La lettura degli Atti ci mette di fronte ad un rischio. Il rischio di non vivere bene il tempo presente pensando a come dovrebbe essere e, invece, non è. È proprio questo che fanno gli apostoli quando domandano: “è questo il tempo in cui ricostruirai Israele?”. Segno che anche gli apostoli avevano un’interpretazione del tempo diversa da quella che chiedeva loro il Signore. Anche dopo la Pasqua il discepolo fa fatica a non pensare a un futuro di gloria, dove tutto mostra le ragioni del credere, dove diviene evidente la messianicità di Gesù dove brilla la “ragione” del proprio partito…
Non è così che bisogna interpretare il presente, come il tempo per avere ragione, come il tempo nel quale gustare il senso di una vittoria su qualcun altro. Il presente, ci diceva San Luca, nell’ottica di Dio è il tempo dell’impegno. È il tempo nel quale avere il gusto delle cose del cielo, ma, al tempo stesso, rimanere ben ancorati alle cose della terra, dandosi da fare per esse.
È per questo che essi “fecero ritorno a Gerusalemme, e salirono nella stanza al piano superiore dove erano soliti riunirsi”. C’è un ritorno alla normalità che non è un semplice tornare a fare le cose di prima e di sempre, ma che è un modo per tornare a tutte queste cose, con il gusto e la forza di Cristo risorto. È da qui che nasce un nuovo impegno e una nuova speranza.
Per noi.
- Abbiamo questa fede?
- Interpretiamo anche noi così il tempo?
- Attendiamo con fiducia la manifestazione di Dio, dandoci da fare e impegnando i nostri talenti per questo tempo?

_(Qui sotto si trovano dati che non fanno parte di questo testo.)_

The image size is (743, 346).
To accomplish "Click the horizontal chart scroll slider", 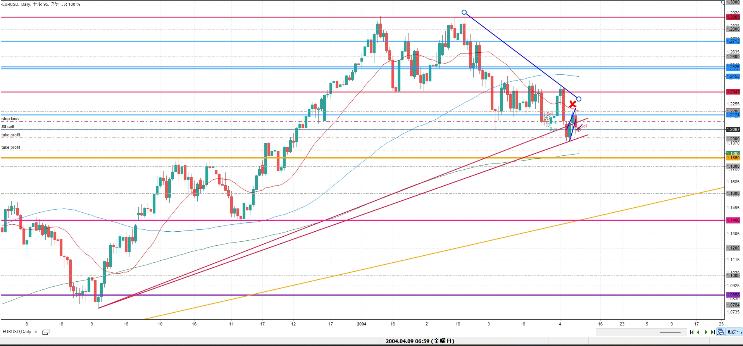I will click(670, 332).
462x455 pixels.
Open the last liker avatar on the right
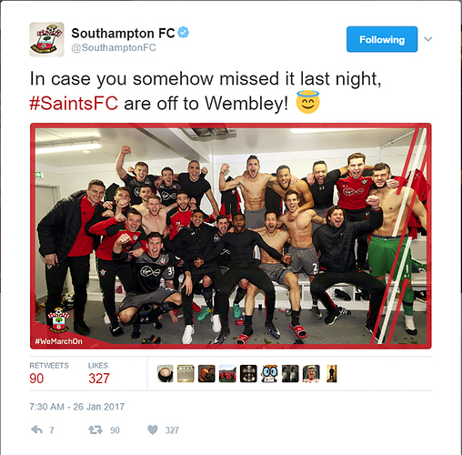tap(332, 373)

Credo che non tutti abbiamo questo equilibrio grande che ci viene offerto, come spunto di meditazione, nelle scritture di oggi. Molti di noi sono completamente reclinati sul presente. Ecco coloro che vivono un super impegno nelle cose della vita, coloro che si concentrano nelle cose da fare. Non solo in negativo, dico questo, ma anche pensando a quei cristiani che si sentono più uomini e donne di azione che di contemplazione. Il rischio di buttarsi a capofitto nelle cose del presente, rischia di chiudere l’orizzonte sopra di noi e di non farci gustare le “cose di lassù”, verso le quali siamo in cammino e alle quali siamo chiamati.
Come, al contrario, ci sono degli spiritualismi esasperati, persone che si lasciano prendere da manie mistiche, e, rifugiandosi in queste cose, trascurano le cose della terra.
L’Ascensione ci parla di equilibrio. Ci parla di attenzioni che occorre avere al presente per attendere il futuro, ci parla di gusto della vita attuale, per attendere, con ancora più gusto, quella eterna.
La festa dell’Ascensione ci dice che, se non saremo pienamente uomini, non potremo nemmeno gustare le cose del cielo.
Riflettiamoci e viviamo bene il tempo presente per gustare, un giorno, anche quello futuro.